◆ EXERCISE DETAILS
Return only what lies between the first line of the entries and the line containing "Given: Open the 平台游戏 tag", both lines included.

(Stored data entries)
__________
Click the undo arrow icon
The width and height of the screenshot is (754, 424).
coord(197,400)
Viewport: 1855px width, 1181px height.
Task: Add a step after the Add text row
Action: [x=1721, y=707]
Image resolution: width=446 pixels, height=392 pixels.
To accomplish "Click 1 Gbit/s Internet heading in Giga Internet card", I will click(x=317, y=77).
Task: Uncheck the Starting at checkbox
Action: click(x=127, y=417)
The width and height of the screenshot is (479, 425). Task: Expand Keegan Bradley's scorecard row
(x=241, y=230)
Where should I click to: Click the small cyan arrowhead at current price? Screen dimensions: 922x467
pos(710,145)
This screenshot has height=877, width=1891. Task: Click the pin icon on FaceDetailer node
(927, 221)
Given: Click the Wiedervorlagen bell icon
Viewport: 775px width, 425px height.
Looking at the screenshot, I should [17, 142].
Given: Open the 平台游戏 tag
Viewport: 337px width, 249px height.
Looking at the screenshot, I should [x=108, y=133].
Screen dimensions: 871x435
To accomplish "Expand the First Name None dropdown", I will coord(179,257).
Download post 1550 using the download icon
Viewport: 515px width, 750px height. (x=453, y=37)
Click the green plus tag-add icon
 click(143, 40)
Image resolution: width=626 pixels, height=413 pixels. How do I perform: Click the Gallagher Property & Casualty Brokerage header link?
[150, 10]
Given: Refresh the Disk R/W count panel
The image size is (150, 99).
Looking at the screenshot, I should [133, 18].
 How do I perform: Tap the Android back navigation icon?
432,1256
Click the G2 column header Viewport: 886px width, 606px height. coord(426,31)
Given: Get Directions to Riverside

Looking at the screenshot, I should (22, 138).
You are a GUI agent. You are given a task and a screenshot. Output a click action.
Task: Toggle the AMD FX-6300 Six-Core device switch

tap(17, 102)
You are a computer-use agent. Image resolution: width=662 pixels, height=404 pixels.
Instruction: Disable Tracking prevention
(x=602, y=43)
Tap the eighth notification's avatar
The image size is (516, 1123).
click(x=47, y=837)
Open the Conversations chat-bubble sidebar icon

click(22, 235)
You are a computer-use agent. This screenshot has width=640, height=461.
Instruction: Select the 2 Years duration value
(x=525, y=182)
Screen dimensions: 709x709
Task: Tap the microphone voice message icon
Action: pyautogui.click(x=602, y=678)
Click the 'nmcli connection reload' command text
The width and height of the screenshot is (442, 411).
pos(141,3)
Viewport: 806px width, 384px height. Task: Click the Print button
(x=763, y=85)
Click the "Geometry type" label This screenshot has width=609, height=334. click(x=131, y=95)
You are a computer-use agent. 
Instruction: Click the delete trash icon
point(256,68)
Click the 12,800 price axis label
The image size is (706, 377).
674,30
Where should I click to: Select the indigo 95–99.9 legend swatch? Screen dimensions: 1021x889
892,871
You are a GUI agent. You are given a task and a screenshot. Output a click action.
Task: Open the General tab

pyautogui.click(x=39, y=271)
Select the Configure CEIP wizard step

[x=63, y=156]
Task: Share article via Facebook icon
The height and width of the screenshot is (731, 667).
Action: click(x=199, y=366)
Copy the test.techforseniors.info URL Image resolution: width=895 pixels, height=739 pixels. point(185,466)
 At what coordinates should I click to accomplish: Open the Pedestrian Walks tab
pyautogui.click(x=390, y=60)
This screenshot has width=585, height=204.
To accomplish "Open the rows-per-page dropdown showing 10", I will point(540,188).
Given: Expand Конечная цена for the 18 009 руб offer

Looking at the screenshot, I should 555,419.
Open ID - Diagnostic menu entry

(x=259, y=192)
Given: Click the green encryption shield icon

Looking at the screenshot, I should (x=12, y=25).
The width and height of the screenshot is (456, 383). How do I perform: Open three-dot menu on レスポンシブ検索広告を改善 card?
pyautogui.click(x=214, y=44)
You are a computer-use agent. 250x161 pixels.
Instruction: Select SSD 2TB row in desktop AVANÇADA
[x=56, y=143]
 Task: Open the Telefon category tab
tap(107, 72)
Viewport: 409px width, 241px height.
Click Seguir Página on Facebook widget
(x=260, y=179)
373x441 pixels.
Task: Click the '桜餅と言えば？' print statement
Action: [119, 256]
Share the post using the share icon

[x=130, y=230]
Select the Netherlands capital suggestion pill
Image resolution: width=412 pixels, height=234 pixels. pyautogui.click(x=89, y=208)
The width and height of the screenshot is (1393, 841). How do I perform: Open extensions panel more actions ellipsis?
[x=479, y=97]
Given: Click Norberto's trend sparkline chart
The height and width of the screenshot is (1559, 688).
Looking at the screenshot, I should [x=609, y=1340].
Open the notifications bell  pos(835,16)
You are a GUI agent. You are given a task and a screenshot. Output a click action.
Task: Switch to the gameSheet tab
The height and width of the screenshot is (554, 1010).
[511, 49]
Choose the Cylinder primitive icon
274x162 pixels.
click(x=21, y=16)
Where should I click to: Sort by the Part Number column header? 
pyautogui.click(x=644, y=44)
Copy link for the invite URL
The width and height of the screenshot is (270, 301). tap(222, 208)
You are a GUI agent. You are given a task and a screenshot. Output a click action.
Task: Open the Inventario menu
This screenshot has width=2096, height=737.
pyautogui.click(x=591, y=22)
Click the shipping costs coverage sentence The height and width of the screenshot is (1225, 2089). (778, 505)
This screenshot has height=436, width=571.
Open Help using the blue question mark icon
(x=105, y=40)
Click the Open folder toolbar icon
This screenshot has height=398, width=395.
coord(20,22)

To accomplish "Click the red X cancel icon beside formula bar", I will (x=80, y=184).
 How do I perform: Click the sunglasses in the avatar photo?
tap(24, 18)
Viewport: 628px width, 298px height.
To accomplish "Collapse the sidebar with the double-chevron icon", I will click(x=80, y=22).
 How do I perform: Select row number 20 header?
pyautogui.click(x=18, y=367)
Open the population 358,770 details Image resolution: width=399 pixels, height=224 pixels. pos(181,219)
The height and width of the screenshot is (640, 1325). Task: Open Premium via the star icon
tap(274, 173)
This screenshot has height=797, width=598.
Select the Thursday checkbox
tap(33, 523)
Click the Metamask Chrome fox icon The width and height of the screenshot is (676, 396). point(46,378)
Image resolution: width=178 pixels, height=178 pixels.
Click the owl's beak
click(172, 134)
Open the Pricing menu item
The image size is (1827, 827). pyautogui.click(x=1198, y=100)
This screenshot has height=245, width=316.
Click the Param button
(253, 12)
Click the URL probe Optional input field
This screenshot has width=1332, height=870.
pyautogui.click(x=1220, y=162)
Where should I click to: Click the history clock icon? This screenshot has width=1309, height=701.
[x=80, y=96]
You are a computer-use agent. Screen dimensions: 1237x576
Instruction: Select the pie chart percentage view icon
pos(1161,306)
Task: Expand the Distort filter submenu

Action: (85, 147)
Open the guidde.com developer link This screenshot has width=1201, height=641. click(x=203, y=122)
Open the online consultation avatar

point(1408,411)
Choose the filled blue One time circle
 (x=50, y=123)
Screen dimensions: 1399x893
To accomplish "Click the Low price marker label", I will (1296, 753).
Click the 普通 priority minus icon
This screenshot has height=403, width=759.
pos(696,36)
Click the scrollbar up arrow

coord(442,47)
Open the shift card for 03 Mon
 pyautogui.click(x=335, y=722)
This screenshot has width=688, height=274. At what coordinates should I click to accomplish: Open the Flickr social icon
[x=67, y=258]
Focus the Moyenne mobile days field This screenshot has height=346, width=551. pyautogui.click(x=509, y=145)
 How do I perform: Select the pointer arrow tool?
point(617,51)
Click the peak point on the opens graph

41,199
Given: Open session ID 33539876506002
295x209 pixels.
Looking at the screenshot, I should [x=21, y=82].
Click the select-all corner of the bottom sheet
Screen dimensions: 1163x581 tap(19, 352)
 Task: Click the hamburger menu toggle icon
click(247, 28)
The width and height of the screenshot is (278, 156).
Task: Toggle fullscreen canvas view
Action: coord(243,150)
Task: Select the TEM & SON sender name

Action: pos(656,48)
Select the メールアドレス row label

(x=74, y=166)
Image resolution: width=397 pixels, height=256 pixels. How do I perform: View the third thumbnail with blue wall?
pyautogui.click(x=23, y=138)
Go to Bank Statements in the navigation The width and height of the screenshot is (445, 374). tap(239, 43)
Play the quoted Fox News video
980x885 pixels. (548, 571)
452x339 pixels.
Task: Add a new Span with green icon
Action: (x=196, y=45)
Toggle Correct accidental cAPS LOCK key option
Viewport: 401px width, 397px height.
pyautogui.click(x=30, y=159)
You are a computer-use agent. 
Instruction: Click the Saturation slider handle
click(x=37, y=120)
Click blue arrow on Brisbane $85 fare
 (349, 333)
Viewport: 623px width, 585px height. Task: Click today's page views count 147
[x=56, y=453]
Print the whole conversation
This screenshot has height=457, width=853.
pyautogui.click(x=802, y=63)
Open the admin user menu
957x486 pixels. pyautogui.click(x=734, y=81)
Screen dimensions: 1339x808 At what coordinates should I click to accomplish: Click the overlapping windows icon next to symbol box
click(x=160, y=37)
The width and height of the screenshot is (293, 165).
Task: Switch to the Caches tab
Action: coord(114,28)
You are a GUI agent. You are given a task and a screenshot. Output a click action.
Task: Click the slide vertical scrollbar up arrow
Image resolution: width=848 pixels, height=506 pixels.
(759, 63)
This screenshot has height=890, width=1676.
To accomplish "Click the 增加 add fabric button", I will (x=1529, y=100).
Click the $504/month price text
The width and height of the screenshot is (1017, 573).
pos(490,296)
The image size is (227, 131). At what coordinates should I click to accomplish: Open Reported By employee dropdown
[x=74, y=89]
__________
◆ EXERCISE RESPONSE
Click the undo arrow icon
The width and height of the screenshot is (754, 424).
coord(197,400)
Viewport: 1855px width, 1181px height.
Task: Add a step after the Add text row
Action: [x=1721, y=707]
Image resolution: width=446 pixels, height=392 pixels.
To accomplish "Click 1 Gbit/s Internet heading in Giga Internet card", I will click(x=317, y=77).
Task: Uncheck the Starting at checkbox
Action: click(x=127, y=417)
The width and height of the screenshot is (479, 425). Task: Expand Keegan Bradley's scorecard row
(x=241, y=230)
Where should I click to: Click the small cyan arrowhead at current price? Screen dimensions: 922x467
pos(710,145)
This screenshot has height=877, width=1891. Task: Click the pin icon on FaceDetailer node
(927, 221)
Given: Click the Wiedervorlagen bell icon
Viewport: 775px width, 425px height.
Looking at the screenshot, I should [17, 142].
Given: Open the 平台游戏 tag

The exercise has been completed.